In deciding whether a person committed sexual misconduct, the school may choose which legal standard to use – “preponderance of the evidence” or “clear and convincing evidence’ and OCR would make use of a higher legal standard to determine whether a college violated Title IX.

Colleges will only be held responsible for responding to formal misconduct complaints through formal institutional channels, or accusations that officials have “actual knowledge.” A formal complaint would be made to an official who has the authority to institute corrective measures,” not someone as a permanent consultant.

In a departure from a Obama-era policy, colleges would no longer be responsible for the handling of allegations of sexual misconduct that took place outside the campus, but the ones that happen on campus property and within institutional programs.

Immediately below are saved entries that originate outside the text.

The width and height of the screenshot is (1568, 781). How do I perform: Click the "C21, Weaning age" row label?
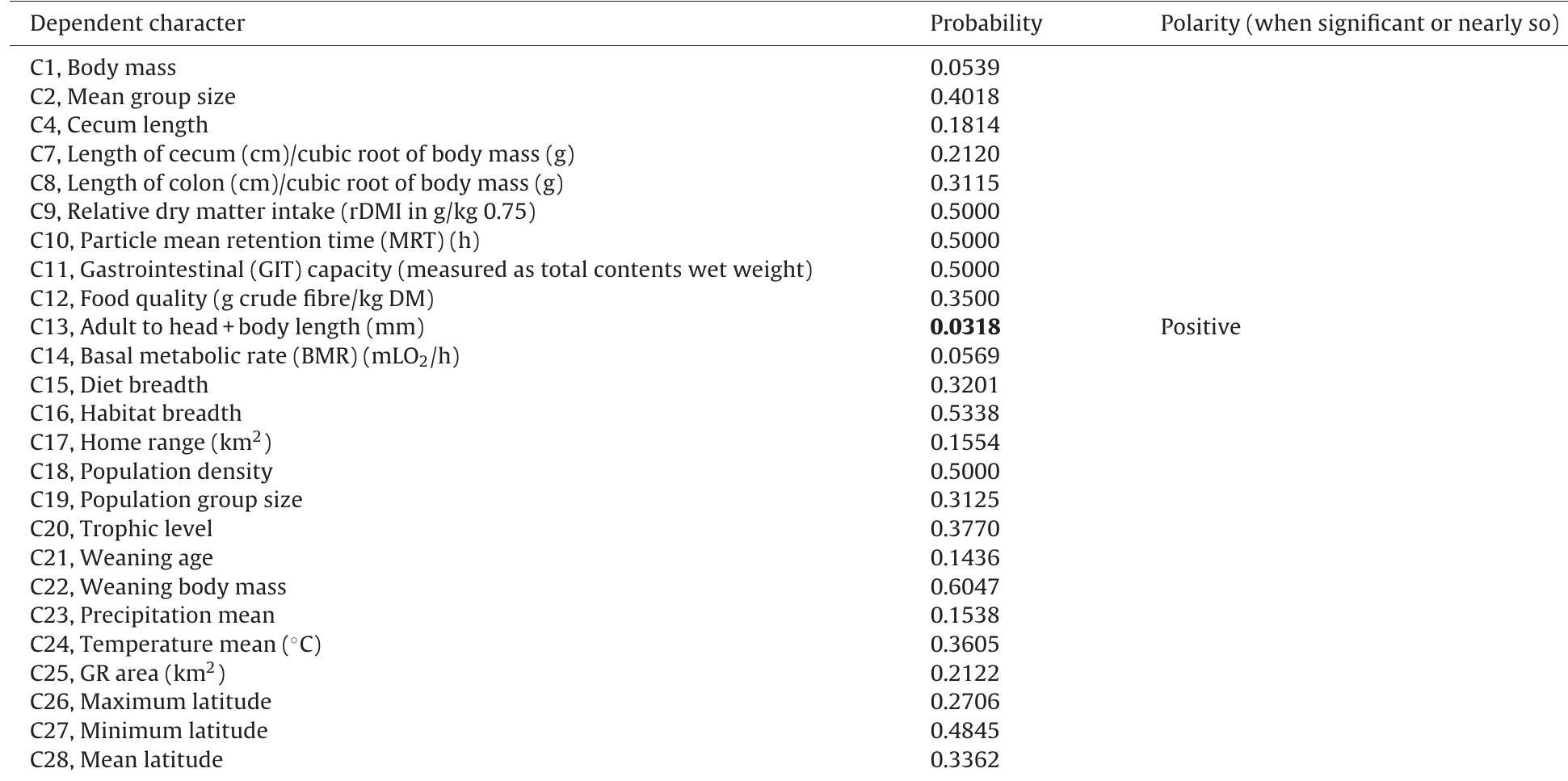click(x=121, y=558)
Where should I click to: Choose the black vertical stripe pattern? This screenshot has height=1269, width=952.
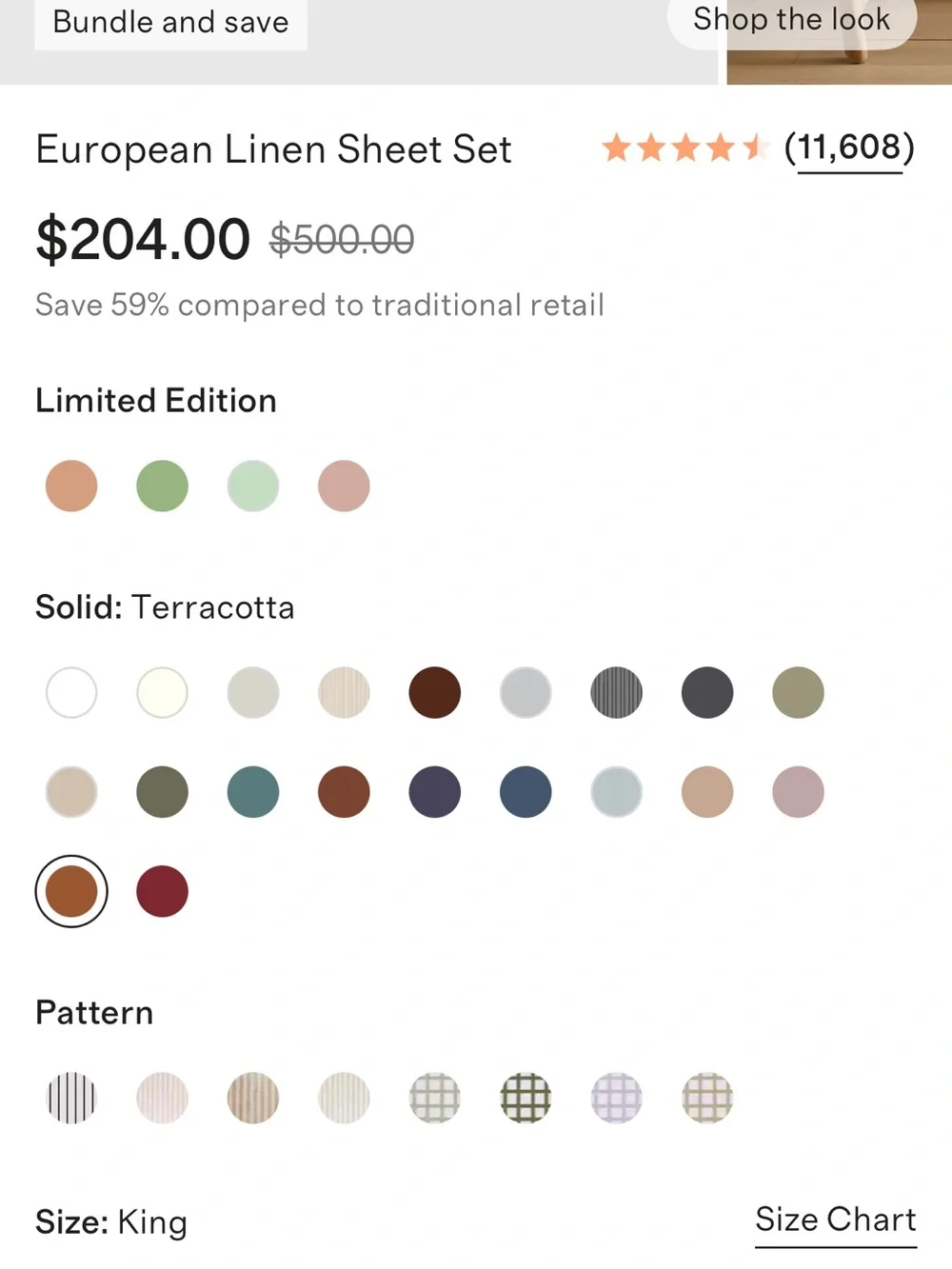pyautogui.click(x=71, y=1098)
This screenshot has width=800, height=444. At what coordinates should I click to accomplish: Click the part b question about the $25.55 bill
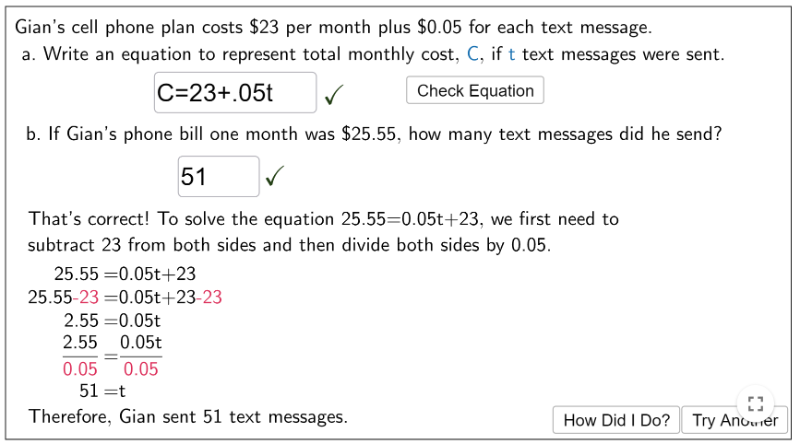pos(374,134)
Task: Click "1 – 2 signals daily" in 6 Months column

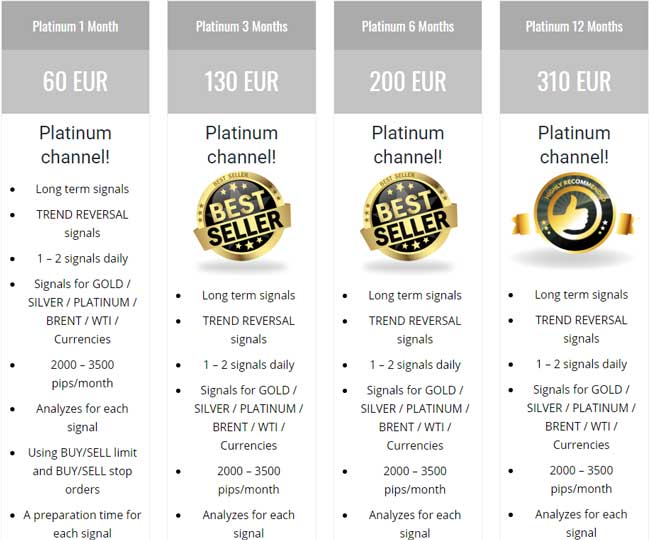Action: tap(415, 365)
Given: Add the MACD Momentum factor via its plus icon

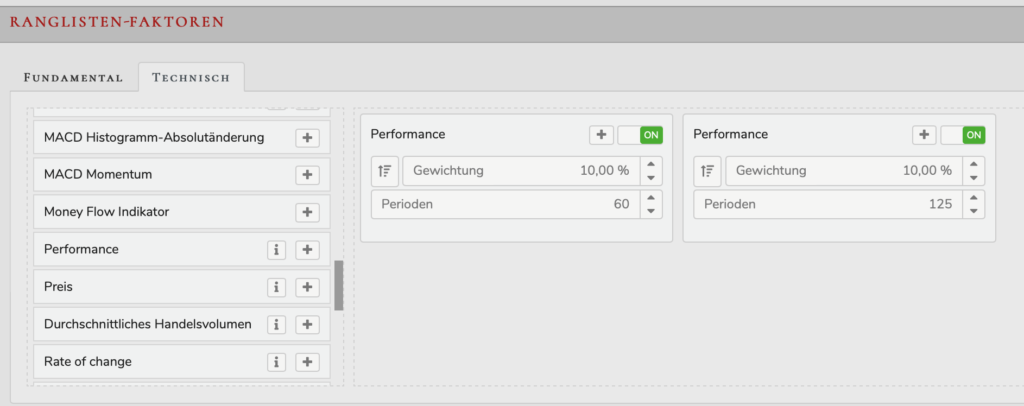Looking at the screenshot, I should pyautogui.click(x=308, y=175).
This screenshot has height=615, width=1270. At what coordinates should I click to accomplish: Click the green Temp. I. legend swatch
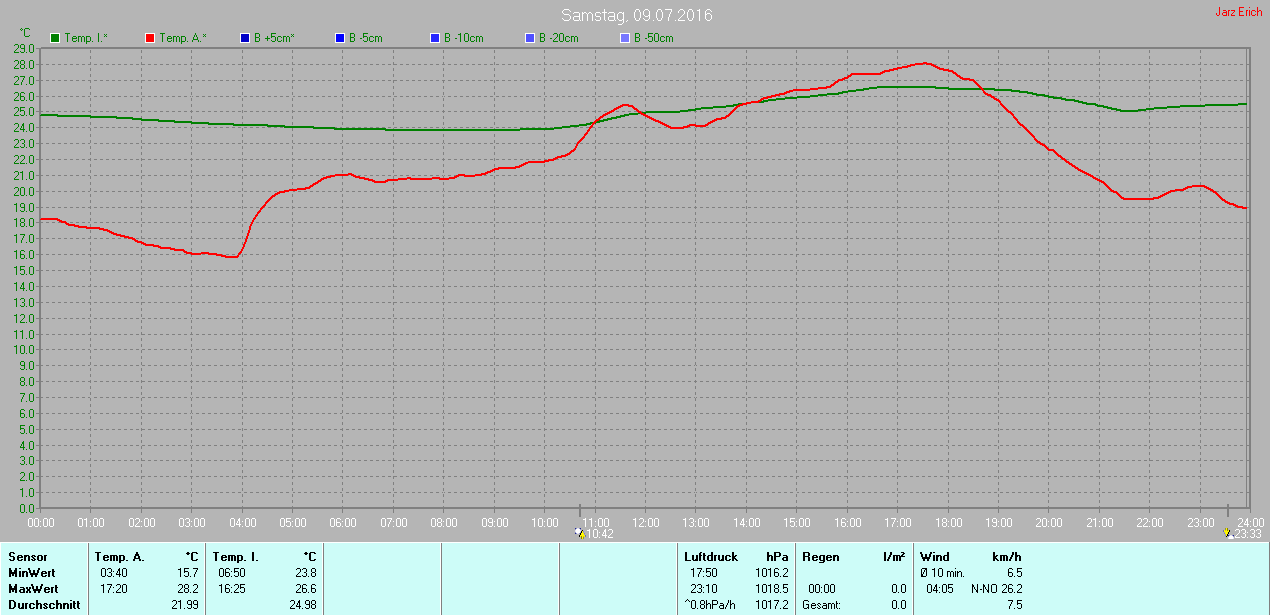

In a case that occurred off campus and while the school was not even in the session, something the DeVos regulations would change, Michigan State University charged a student with sexual harassment, even though he had not been charged by local authorities with some form of crime.

Two students referred to as “Nathan and Melanie” in legal documents were already in a romantic relationship, when Nathan his hand under Melanie’s shirt, but 16 months later, Melanie – who was awaiting gender reassignment surgery and now identifies as a man – a formal complaint to MSU officials for the “one-time, non-consensual touching.”

Melanie cited as transgender as the main reason for his coming forward and claimed fear of encountering her ex-lover in the male bathrooms.

Former Yale basketball star Jack Montague, right, is set to make its case against Yale University to the court in the autumn.


The case led to more than three years of administrative investigations, legal costs, and penalties against Nathan.

Former Yale basketball star Jack Montague, who said that he was “wrongfully and improperly” expelled by the Ivy League school after a Title IX sexual misconduct complaint, is suing the school to be readmitted.

Montague claims to be a Yale Title IX officers, in the midst of the pressure to restore Yale’s “tarnished image” on issues of sexual misconduct, deceived and forced by the prosecutor in the collaboration in the complaint – even though it was not the first or only time Montague and Jane Doe, as the woman who was identified in court documents, had consensual sexual interactions or intercourse.

Montague’s case is one of the many, something the draft obtained by the Times refers.

“The lack of clear legal standards has contributed to processes that are not fair to all involved parties, that it lacked the proper procedural protections, and that undermined confidence in the reliability of the results of the research into sexual harassment allegations,” the draft says.

The Voc regulations are expected to require schools to approach for the study under the assumption that the defendant is innocent until proven guilty.

Advocacy groups for victims of sexual misconduct hit the expected change.

Jess Davidson, director of the End Rape on Campus called the proposed changes “a tacit approval of making campuses a safer place to the perpetration of sexual violence, instead of a safer place to learn free from violence.”

They added to our nation “will go back to a time when the rape on the campus was swept under the rug. Let the survivors be cross-examined by a person who has violated, she is downright cruel.”

But Robert L. Shibley, director of the Foundation for Individual Rights in Education and author of “Turning Title IX,” called the Title IX procedure a “kangaroo court” on the campus.

“Going only by what has so far been reported, it sounds as though the proposed rules will go a long way in the direction of the recovery of meaningful due process protection to the campus of justice, which will benefit both the accusers and the accused,” he said.